_Material for the task:_

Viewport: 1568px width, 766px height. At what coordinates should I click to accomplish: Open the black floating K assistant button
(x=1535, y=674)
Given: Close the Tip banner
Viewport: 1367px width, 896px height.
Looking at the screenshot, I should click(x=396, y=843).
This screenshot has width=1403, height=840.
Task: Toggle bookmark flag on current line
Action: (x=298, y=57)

...

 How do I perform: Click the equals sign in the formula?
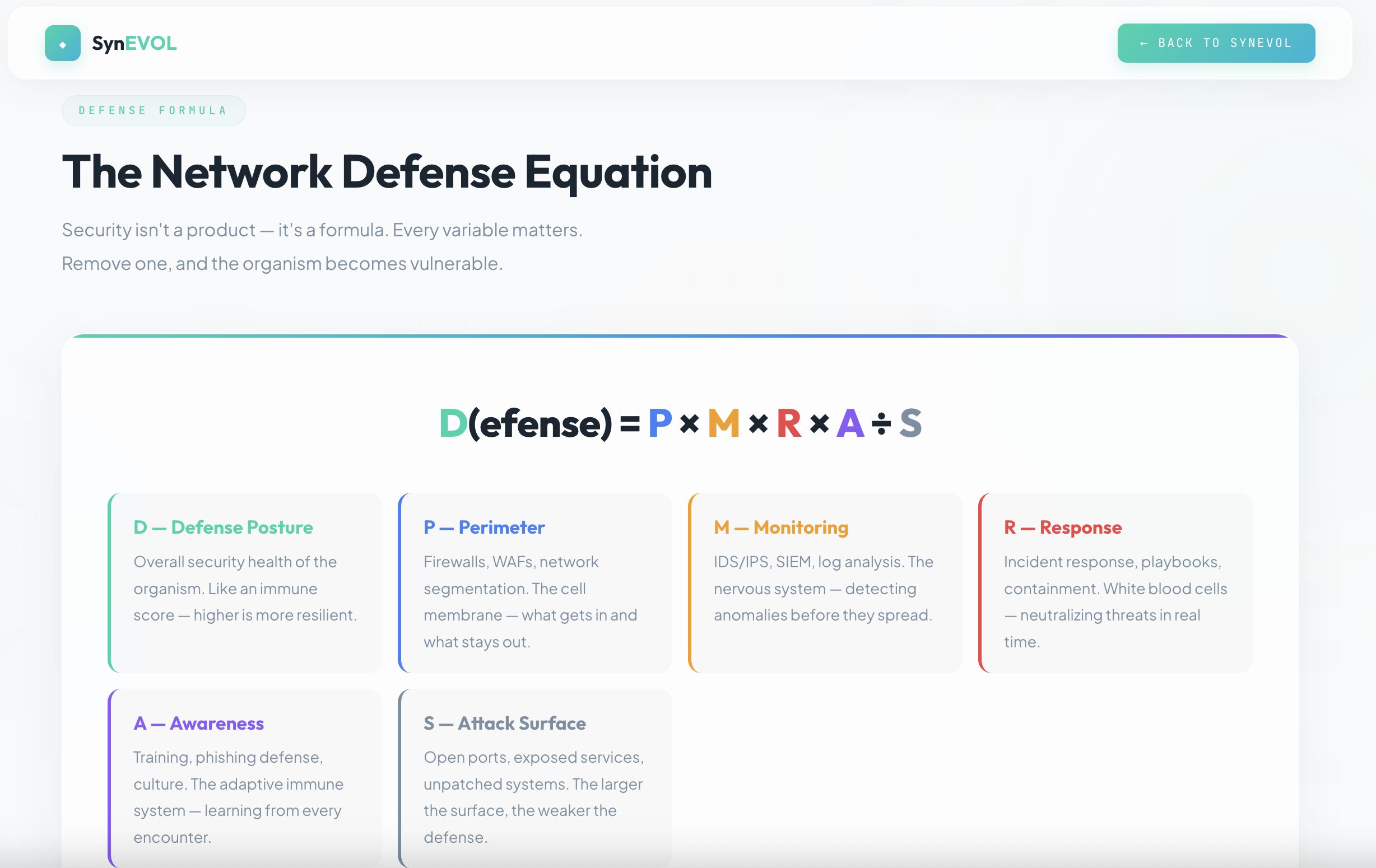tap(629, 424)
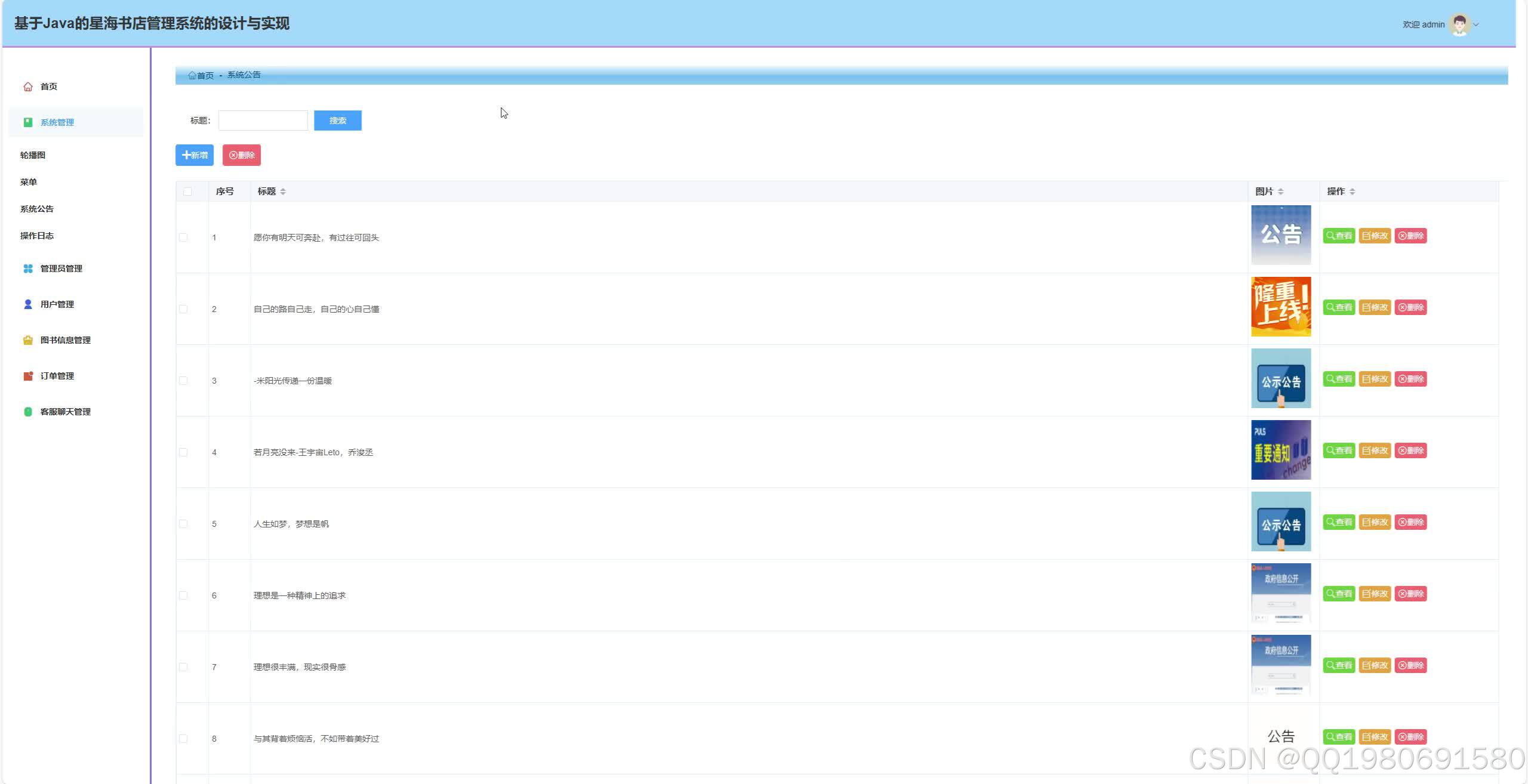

_Exercise details:_
Would you print exactly and only the lines of the material above that run from the line with "Viewport: 1568px width, 766px" through the line with "Given: Close the Tip banner", both included?

_Output for this exercise:_
Viewport: 1568px width, 766px height. At what coordinates should I click to accomplish: Open the black floating K assistant button
(x=1535, y=674)
Given: Close the Tip banner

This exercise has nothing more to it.